Directions for this task -
An exact copy is the goal: every line from the one containing "This screenshot has" to the end of the material below, pictures excluded.

---+---

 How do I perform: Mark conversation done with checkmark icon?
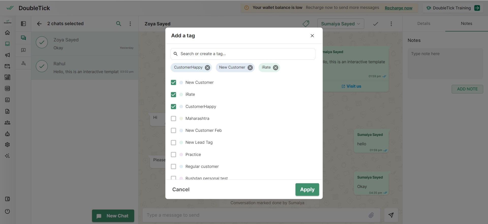pyautogui.click(x=375, y=24)
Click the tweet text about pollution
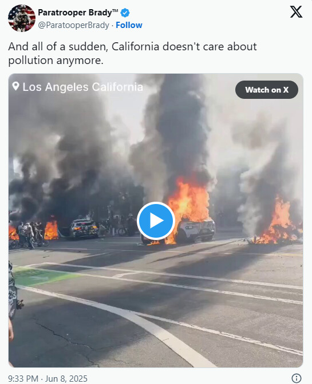312x384 pixels. [132, 53]
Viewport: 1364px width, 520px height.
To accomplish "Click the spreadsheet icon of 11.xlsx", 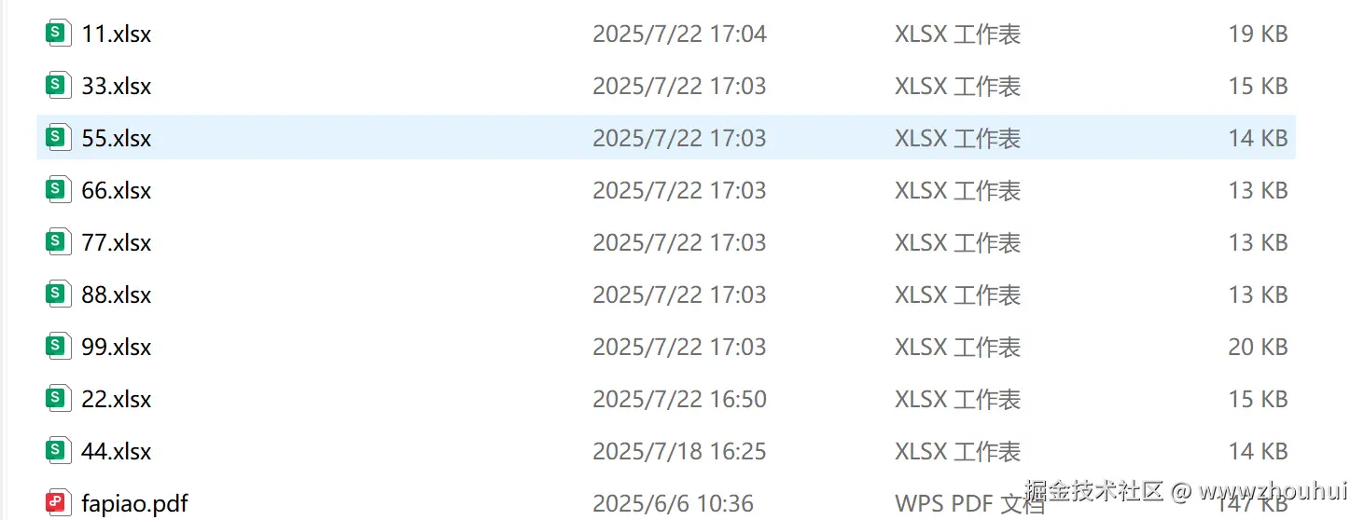I will [58, 34].
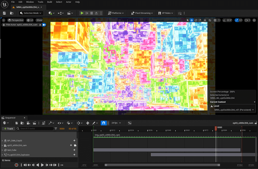258x169 pixels.
Task: Open the Sequencer curve editor icon
Action: pos(130,123)
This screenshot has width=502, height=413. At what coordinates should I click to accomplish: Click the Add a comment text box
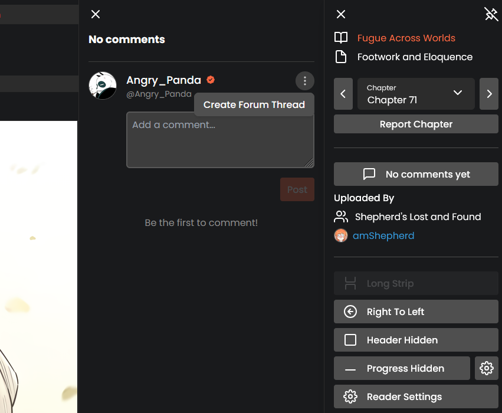220,140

---+---

Result -
This screenshot has width=502, height=413. At what coordinates should I click to accomplish: Click the Add a comment text box
220,140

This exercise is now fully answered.